Data quality rules are for protecting data from errors. In this post, we will learn about different data quality rules. In addition, we will look at tools used in connection with data quality rules.
Detective
Detective rules monitor data after it has already moved through a pipeline and is being used by the organization. Detective rules are generally used when the issues that are being detected are not causing a major problem when the issue cannot be solved quickly, and when a limited number of records are affected.
Of course, all of the criteria listed above are relative. In other words, it is up to the organization to determine what thresholds are needed for a data quality rule to be considered a detective rule.
An example of a detective data quality rule may be a student information table that is missing a student’s uniform size. Such information is useful but probably not worthy enough to stop the data from moving to others for use.
Preventative
Preventive data quality rules stop data in the pipeline when issues are found. Preventive rules are used when the data is too important to allow errors, when the problem is easy to fix, and or when the issue is affecting a large number of records.
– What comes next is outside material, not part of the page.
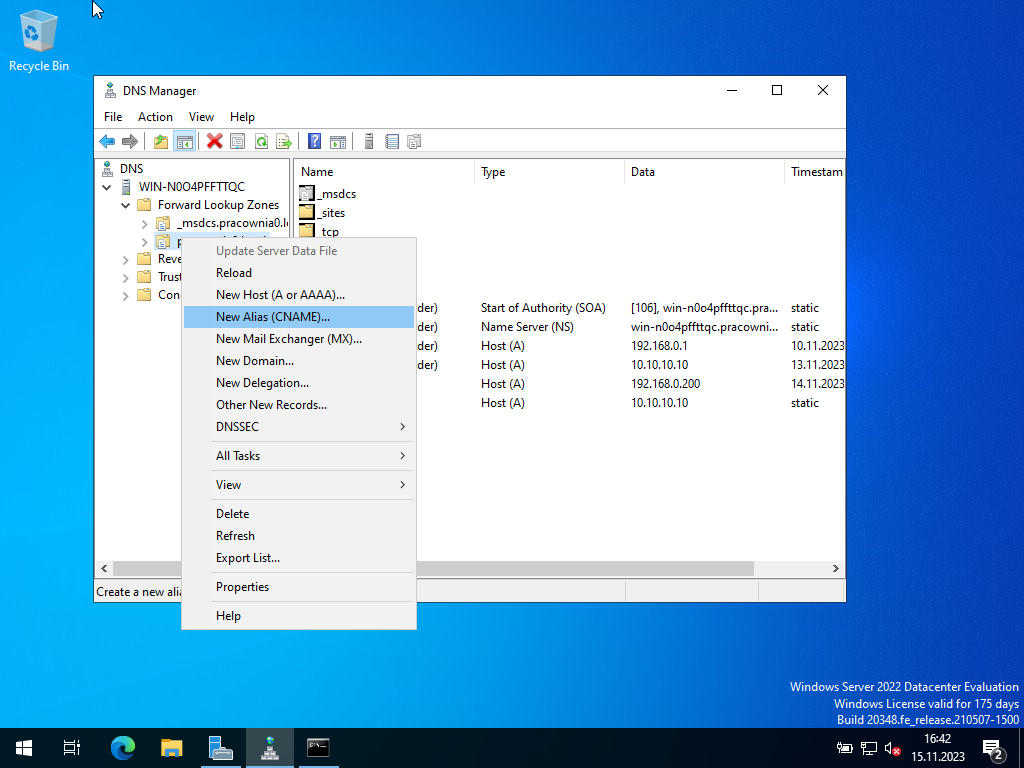Click the Up One Level folder icon
Image resolution: width=1024 pixels, height=768 pixels.
coord(161,141)
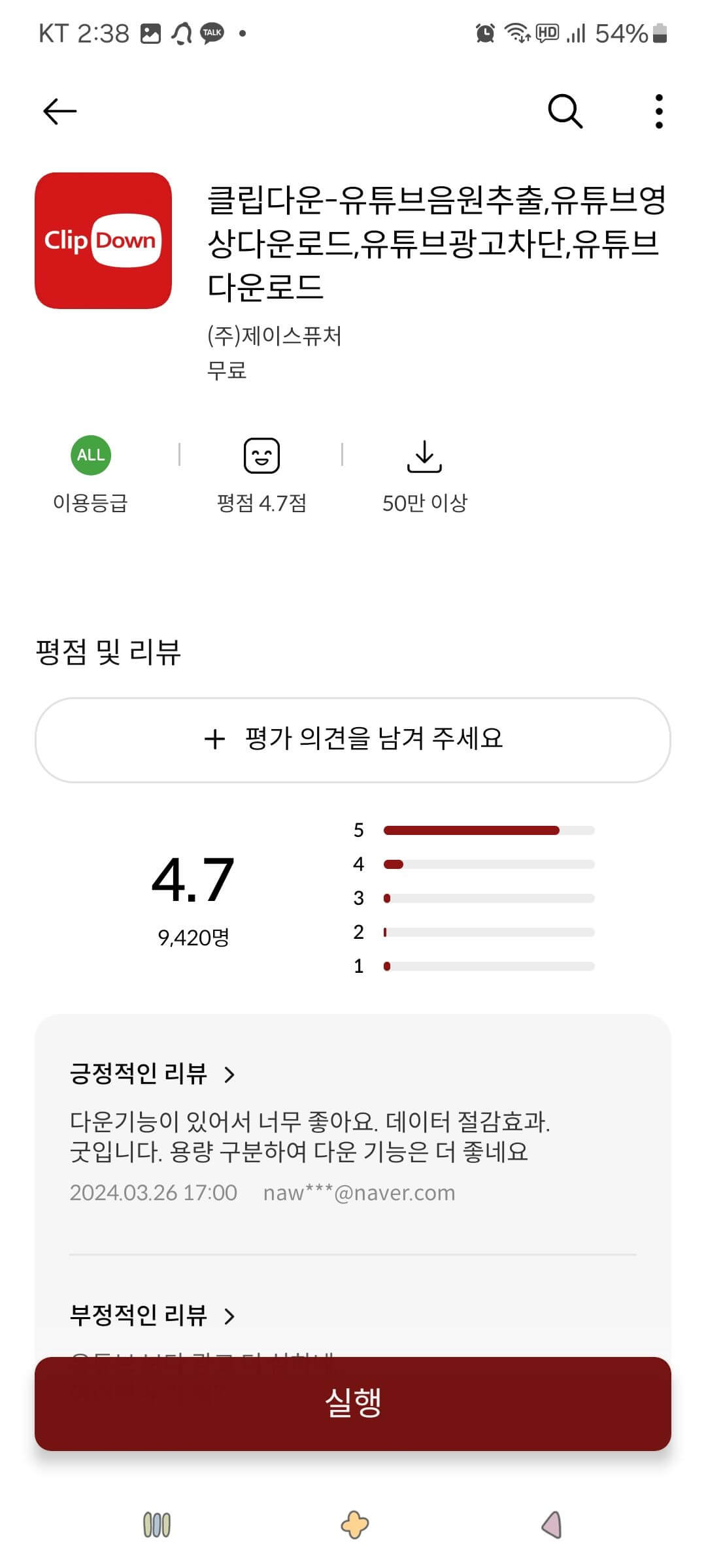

Again, all of these criteria are relative to the organization.
An example of a violation of a data quality prevention rule would be a student records table missing student ID numbers. Generally, such information is needed to identify students and make joins between tables. Therefore, such a problem would need to be fixed immediately.
Thresholds & Anomaly detection
There are several tools for implementing detection and prevention data quality rules. Among the choices are the setting of thresholds and the use of anomaly detection.
Thresholds are actions that are triggered after a certain number of errors occurred. It is totally up to the organization to determine how to set up their thresholds. Common levels include no action, warning, alert, and prevention. Each level must have a minimum number of errors that must occur for this information to be passed on to the user or IT.
To make things more complicated you can tie threshold levels to detective and preventive rules. For example, if a dataset has 5% missing data it might only flag it as a warning threshold. However, if the missing data jumps to 10% it might now be a violation of a preventative rule as the violation has reached the prevention level.
Anomaly detection can be used to find outliers. Unusual records can be flagged for review. For example, a university has an active student who was born in 1920. Such a birthdate is highly unusual and the system should flag it as an outlier by the rule. After reviewing, IT can decide if it is necessary to edit the record. Again, anomaly detection can be used to detect or prevent data errors and can have thresholds set to them as well.
Conclusion
Data quality rules can be developed to monitor the state of data within a system. Once the rules are developed it is important to determine if they are detective or preventative. The main reason for this is that the type of rule affects the urgency with which the problem needs to be addressed.